§ **Data provided**:
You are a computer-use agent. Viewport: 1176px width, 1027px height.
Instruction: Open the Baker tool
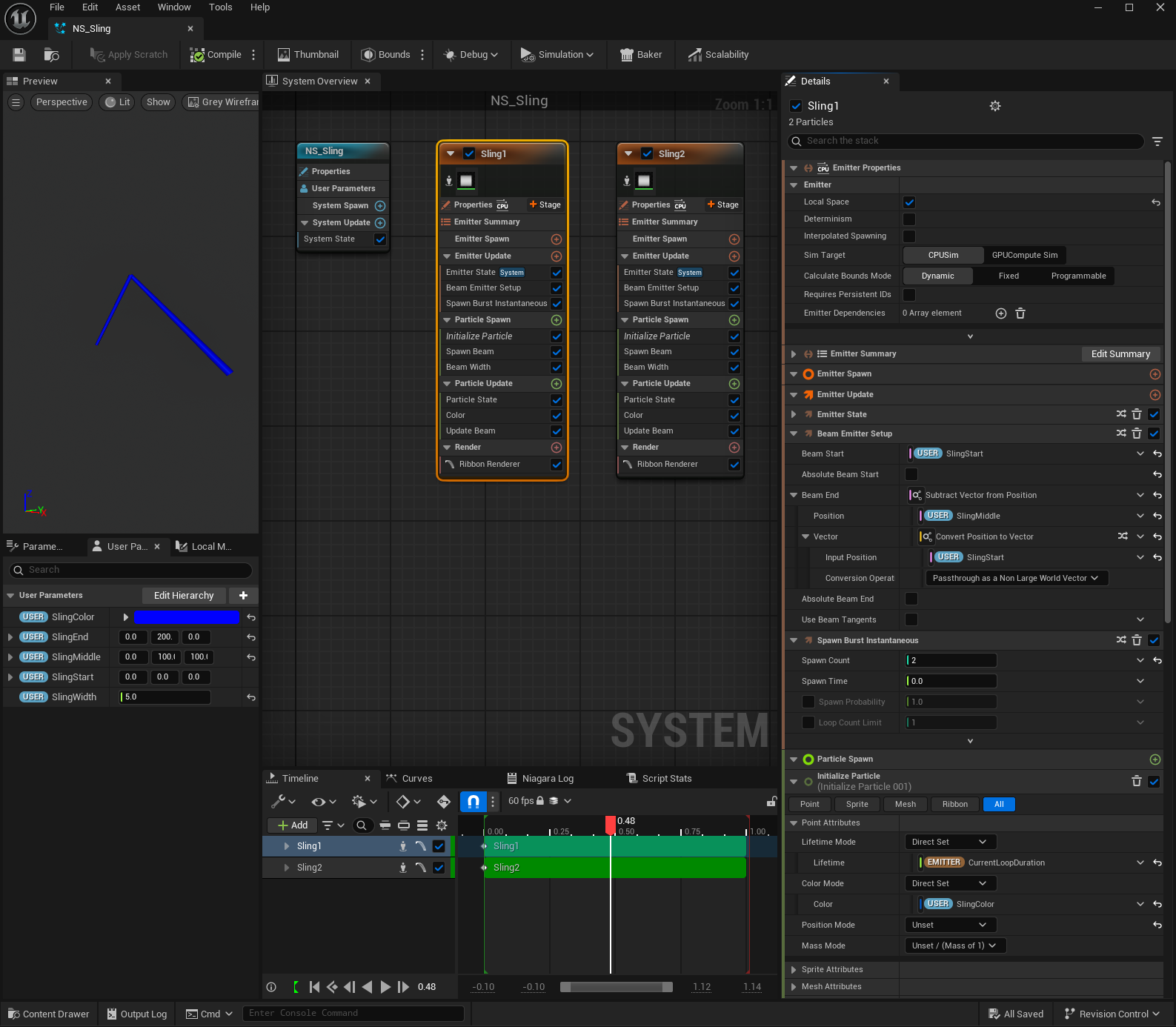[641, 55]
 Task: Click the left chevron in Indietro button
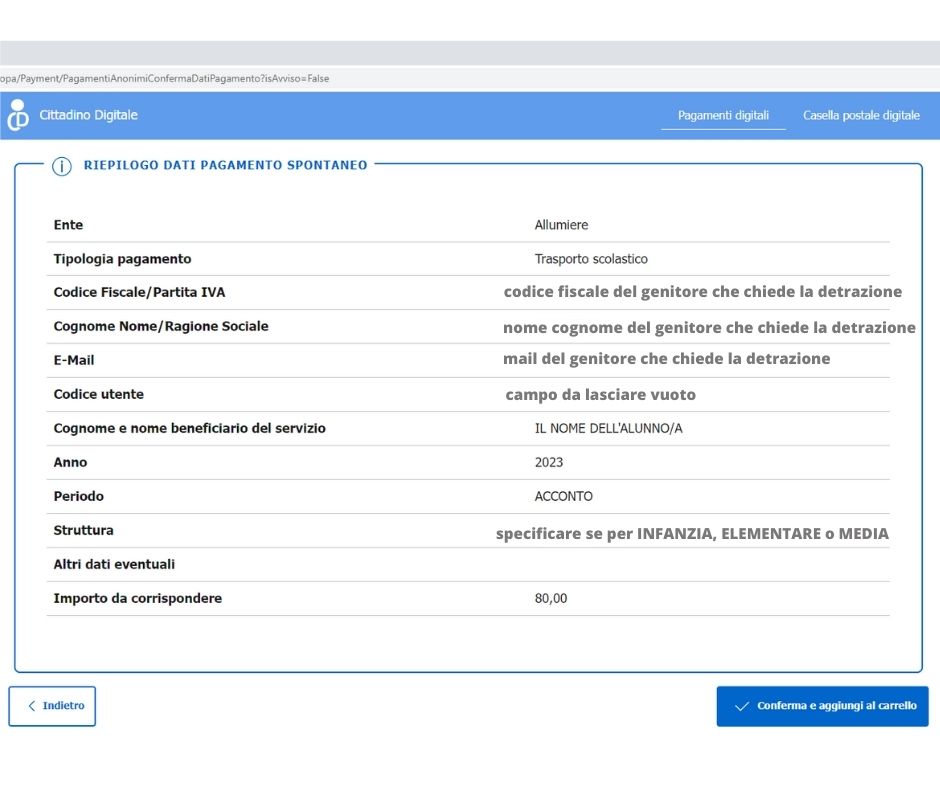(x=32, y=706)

§ **What is being asked**:
A word-for-word copy of the records is needed, with no pictures carried over.

§ **Task solution**:
You are a computer-use agent. Viewport: 1176px width, 1027px height.
Instruction: Open the Baker tool
[641, 55]
 Task: Click the left chevron in Indietro button
(x=32, y=706)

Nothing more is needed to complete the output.